Nach dem groben Bericht des Pornofilmstars Stormy Daniels letzte Woche über eine sexuelle Beziehung mit Donald Trump im Jahr 2006 – die er bestreitet – ist diese Aussage, die gegen 9:30 Uhr (15:30 Uhr in Frankreich) begann, der andere entscheidende Moment Dieser historische Prozess steht auf dem Spiel und es steht viel auf dem Spiel.

„Das musste getan werden“

Mit 77 Jahren riskiert der republikanische Kandidat für das Weiße Haus die erste strafrechtliche Verurteilung eines ehemaligen Präsidenten in der Geschichte der Vereinigten Staaten.

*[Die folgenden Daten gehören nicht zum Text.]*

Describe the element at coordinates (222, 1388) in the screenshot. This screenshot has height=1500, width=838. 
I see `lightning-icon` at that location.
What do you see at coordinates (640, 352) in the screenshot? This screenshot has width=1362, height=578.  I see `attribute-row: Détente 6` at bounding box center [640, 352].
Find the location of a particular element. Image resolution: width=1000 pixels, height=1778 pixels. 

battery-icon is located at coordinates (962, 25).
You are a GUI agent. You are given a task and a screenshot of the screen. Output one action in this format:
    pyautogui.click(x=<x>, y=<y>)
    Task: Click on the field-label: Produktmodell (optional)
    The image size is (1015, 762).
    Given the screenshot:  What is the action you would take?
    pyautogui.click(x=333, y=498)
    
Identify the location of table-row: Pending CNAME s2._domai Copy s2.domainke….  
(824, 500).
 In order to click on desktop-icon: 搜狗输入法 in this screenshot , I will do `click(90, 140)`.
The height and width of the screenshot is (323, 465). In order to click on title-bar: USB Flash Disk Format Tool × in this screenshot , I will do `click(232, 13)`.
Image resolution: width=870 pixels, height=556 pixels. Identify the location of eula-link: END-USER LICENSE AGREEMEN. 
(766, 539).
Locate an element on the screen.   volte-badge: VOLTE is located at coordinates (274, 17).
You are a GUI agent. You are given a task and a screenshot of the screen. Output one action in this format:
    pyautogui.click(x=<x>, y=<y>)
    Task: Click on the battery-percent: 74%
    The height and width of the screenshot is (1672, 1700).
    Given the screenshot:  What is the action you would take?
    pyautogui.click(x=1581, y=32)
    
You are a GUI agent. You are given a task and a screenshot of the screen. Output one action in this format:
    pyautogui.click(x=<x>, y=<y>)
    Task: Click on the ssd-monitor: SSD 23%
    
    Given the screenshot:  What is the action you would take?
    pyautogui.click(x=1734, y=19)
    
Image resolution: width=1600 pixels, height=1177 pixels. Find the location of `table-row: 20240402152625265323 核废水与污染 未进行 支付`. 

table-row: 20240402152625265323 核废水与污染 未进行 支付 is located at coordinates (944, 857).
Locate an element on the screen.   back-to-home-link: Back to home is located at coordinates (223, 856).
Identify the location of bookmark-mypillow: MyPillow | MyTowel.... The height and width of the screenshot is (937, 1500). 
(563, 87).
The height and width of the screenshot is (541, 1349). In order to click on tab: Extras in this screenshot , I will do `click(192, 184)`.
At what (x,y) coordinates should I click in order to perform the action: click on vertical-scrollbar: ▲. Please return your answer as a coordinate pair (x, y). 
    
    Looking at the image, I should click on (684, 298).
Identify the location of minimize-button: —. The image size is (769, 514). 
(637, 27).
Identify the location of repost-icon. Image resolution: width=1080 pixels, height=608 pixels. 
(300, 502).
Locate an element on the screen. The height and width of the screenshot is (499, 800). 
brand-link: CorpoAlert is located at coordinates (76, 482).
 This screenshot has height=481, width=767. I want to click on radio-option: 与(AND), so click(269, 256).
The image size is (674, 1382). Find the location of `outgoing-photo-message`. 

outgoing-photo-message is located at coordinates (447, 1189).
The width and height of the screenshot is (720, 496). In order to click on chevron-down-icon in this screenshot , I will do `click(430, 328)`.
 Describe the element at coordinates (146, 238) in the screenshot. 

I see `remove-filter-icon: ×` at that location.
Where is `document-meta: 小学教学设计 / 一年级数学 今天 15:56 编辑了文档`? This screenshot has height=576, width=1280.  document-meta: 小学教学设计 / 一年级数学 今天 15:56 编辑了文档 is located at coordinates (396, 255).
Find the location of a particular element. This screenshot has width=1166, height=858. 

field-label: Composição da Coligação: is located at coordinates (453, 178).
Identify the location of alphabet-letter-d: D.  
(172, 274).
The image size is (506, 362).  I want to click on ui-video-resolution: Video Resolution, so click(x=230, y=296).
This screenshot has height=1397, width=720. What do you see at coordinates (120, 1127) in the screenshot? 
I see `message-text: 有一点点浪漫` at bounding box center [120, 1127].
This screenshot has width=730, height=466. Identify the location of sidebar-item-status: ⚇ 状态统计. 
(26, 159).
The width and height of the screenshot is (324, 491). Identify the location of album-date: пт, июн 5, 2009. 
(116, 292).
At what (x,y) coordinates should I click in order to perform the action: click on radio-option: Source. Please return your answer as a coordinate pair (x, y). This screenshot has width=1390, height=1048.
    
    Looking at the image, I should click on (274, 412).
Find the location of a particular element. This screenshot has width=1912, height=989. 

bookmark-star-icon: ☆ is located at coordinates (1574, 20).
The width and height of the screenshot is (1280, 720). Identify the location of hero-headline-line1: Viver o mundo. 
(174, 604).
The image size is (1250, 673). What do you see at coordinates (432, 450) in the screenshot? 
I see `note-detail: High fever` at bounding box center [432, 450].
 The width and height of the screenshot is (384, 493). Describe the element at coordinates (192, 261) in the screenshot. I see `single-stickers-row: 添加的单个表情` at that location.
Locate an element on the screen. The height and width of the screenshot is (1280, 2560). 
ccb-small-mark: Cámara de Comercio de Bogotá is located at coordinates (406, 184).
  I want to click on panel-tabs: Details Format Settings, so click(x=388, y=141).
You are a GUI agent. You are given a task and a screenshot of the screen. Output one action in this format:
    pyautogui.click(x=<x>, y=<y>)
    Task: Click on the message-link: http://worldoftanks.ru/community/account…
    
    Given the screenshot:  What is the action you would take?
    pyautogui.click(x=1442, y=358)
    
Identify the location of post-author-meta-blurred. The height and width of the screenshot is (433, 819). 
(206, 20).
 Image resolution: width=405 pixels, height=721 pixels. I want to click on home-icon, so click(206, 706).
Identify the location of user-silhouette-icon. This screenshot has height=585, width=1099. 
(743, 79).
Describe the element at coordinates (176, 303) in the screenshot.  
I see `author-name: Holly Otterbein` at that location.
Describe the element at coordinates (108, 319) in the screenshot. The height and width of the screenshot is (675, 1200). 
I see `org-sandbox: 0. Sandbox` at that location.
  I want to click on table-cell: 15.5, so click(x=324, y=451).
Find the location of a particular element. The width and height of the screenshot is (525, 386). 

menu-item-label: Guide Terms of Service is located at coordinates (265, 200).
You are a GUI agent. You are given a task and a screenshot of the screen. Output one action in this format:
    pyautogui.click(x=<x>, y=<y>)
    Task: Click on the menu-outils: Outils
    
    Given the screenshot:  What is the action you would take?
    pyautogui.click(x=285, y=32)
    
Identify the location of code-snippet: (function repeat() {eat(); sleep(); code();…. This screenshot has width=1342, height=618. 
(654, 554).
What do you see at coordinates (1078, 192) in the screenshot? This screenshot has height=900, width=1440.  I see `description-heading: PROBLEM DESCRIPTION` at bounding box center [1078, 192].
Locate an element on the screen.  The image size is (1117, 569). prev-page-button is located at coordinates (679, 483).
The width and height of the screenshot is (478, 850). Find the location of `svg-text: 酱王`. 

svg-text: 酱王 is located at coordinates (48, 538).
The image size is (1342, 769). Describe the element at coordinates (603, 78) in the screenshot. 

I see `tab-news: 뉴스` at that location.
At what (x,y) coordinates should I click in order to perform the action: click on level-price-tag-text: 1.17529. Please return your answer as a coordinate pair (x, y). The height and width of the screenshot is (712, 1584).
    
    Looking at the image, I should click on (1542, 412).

Der Prozess, der seinen Wahlkampf dadurch stört, dass er seit Mitte April fast jeden Tag schweigend den Anhörungen vor einem New Yorker Gericht folgen muss, ist in eine entscheidende Phase eingetreten.

Der in den Zeugenstand gerufene, nervös wirkende Michael Cohen (57) wird von einem Staatsanwalt befragt, um herauszufinden, ob er jemals Menschen „gelogen“ und „eingeschüchtert“ hat. Der Zeuge antwortete zweimal eindeutig mit „Ja“.

„Das musste getan werden, um die Aufgaben zu erfüllen“, sagte der ehemalige Anwalt unter Eid. Donald Trump blieb teilnahmslos, bevor er auf seinem Stuhl zusammensackte.

Am Ende des Präsidentschaftswahlkampfs im Jahr 2016 gab Michael Cohen, der damals unter den Gläubigen loyal war, den Spitznamen Donald Trumps „Pitbull“, der der Schauspielerin 130.000 US-Dollar zahlte, um ihr Schweigen über diese sexuelle Beziehung zu erkaufen.

Aus Loyalität wurde Feind

Als Michael Cohen 2017 vom damaligen US-Präsidenten eine Rückerstattung erhielt, seien diese Kosten laut Anklage in den Konten der Holdinggesellschaft Trump Organization als „Rechtskosten“ getarnt worden, um zu verschleiern, dass das Geld zur Vertuschung eines Skandals verwendet worden sei .

Donald Trump wird wegen 34 Bilanzfälschungsdelikten angeklagt, was ihm theoretisch eine Gefängnisstrafe einbringen könnte.

Als die Affäre 2018 vom Wall Street Journal aufgedeckt wurde, behauptete Michael Cohen zunächst, Stormy Daniels aus eigener Initiative bezahlt zu haben, ohne seinen Chef darüber zu informieren.

Gefangen vom Gesetz wandte sich der Mann, der einst stolz darauf war, bereit zu sein, „eine Kugel für Donald Trump einzustecken“, gegen Letzteren und behauptete, auf seinen Befehl hin gehandelt zu haben.

Michael Cohen bekannte sich 2018 der Steuerhinterziehung, der Abgabe falscher Angaben gegenüber dem US-Kongress und der Verletzung von Gesetzen zur Wahlkampffinanzierung schuldig, wobei letzteres Vergehen in direktem Zusammenhang mit der Zahlung an Stormy Daniels stand. Er wurde zu drei Jahren Gefängnis verurteilt und verbrachte etwa ein Jahr hinter Gittern.

Seine Aussage verspricht Funken zu schlagen, denn Michael Cohen und Donald Trump hegen mittlerweile einen hartnäckigen Hass aufeinander.